Dgraph offers AI-powered search, high performance, scalability as a self-hosted databases & data tools.

Open-source graph database, honestly reviewed. No marketing fluff, just what you get when you self-host a distributed system.

TL;DR

  • What it is: Open-source (Apache-2.0) distributed graph database with native GraphQL support and its own query language (DQL). Built for terabyte-scale, relationship-heavy data with ACID transactions [README].
  • Who it’s for: Engineering teams building applications where data relationships are the core product — social graphs, recommendation engines, fraud detection, knowledge graphs. Not for non-technical founders and definitely not as a general-purpose database [README][2].
  • Cost savings: Amazon Neptune (AWS’s managed graph database) bills by the hour plus storage plus I/O; at modest scale you’re looking at $300–$800+/month. Dgraph self-hosted is free software on whatever Linux VPS you can afford [README].
  • Key strength: Genuinely native GraphQL API and horizontal scalability via predicate-based sharding. Real ACID transactions across a distributed cluster, which most graph databases don’t offer [README][3].
  • Key weakness: Unpredictable CPU consumption in production, a long history of design pivots leaving features half-finished, and at least one real-world product team migrated away to PostgreSQL specifically because of resource usage problems [2][1].

What is Dgraph

Dgraph is a distributed graph database written in Go. The pitch in the README is technical and direct: “horizontally scalable and distributed GraphQL database with a graph backend” providing ACID transactions, consistent replication, and linearizable reads [README].

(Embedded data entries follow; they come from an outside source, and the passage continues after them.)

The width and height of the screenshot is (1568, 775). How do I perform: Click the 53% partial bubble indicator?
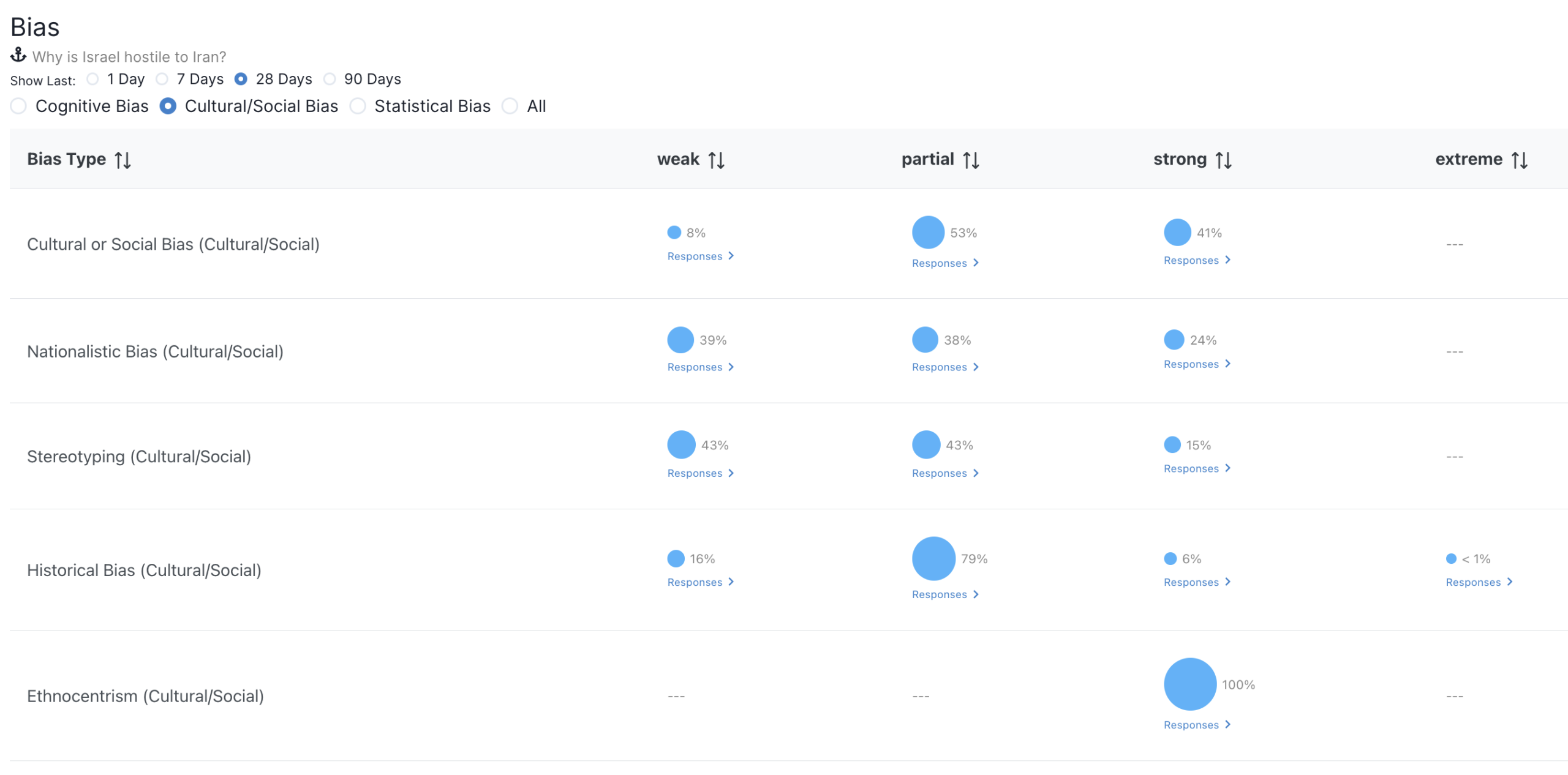click(928, 233)
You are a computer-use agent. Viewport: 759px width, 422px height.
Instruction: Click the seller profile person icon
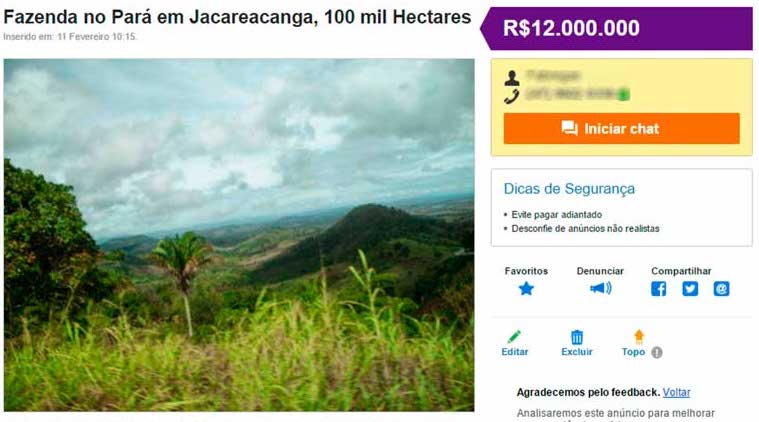tap(512, 78)
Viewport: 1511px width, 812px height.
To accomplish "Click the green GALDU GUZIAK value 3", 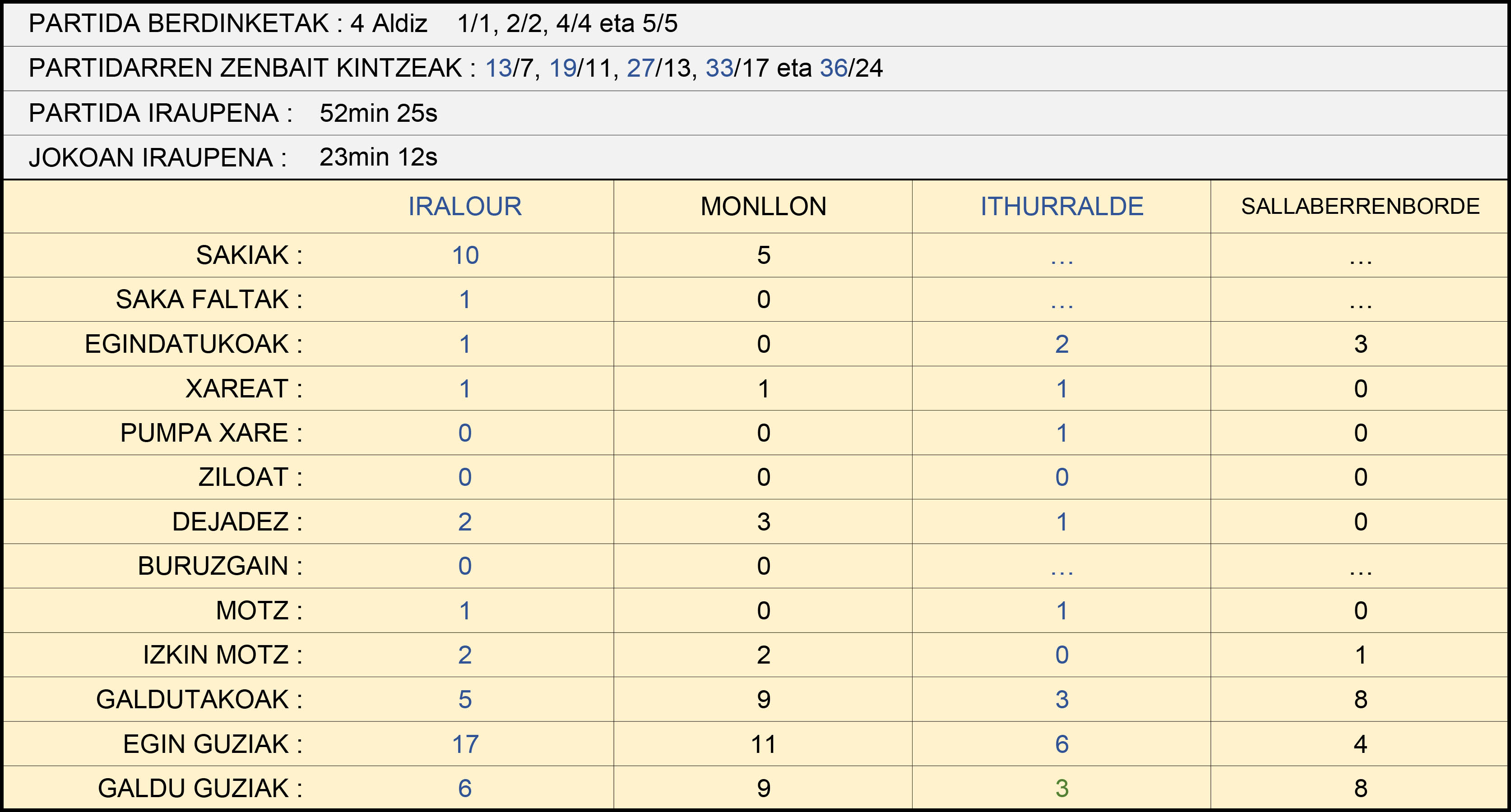I will tap(1061, 789).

The architecture is built around a clean separation of concerns. Zero nodes manage cluster membership and transaction coordination. Alpha nodes store the actual data. This split allows horizontal scaling by adding Alpha nodes when data or query load grows, without redesigning your schema [3][4].

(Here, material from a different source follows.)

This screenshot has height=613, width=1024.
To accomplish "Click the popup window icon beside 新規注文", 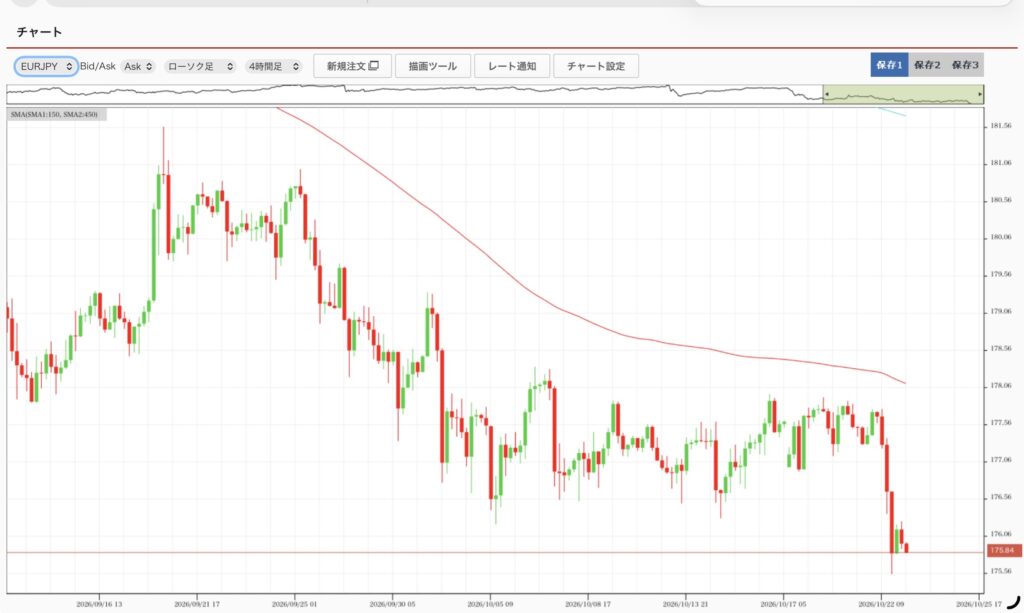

What makes Dgraph unusual in the graph database space is that GraphQL isn’t an API layer bolted on top — it’s the primary interface to the database. The schema you write in GraphQL becomes the database schema directly, and queries are served as GraphQL responses over HTTP [3][4]. For teams already building GraphQL APIs, the mental model is tight.

Alongside GraphQL, Dgraph ships DQL (Dgraph Query Language, formerly called GraphQL±), which is a superset of GraphQL syntax designed to handle queries that standard GraphQL can’t express — variable binding, aggregations, recursive traversals. You communicate over either HTTP or gRPC; gRPC is faster for high-throughput applications [4].

The project is production-ready at version v25 and is running at multiple Fortune 500 companies according to the README [README]. GitHub star count sits at 21,634. License is Apache-2.0, which means you can self-host, embed, and build commercial products on top of it without a commercial agreement.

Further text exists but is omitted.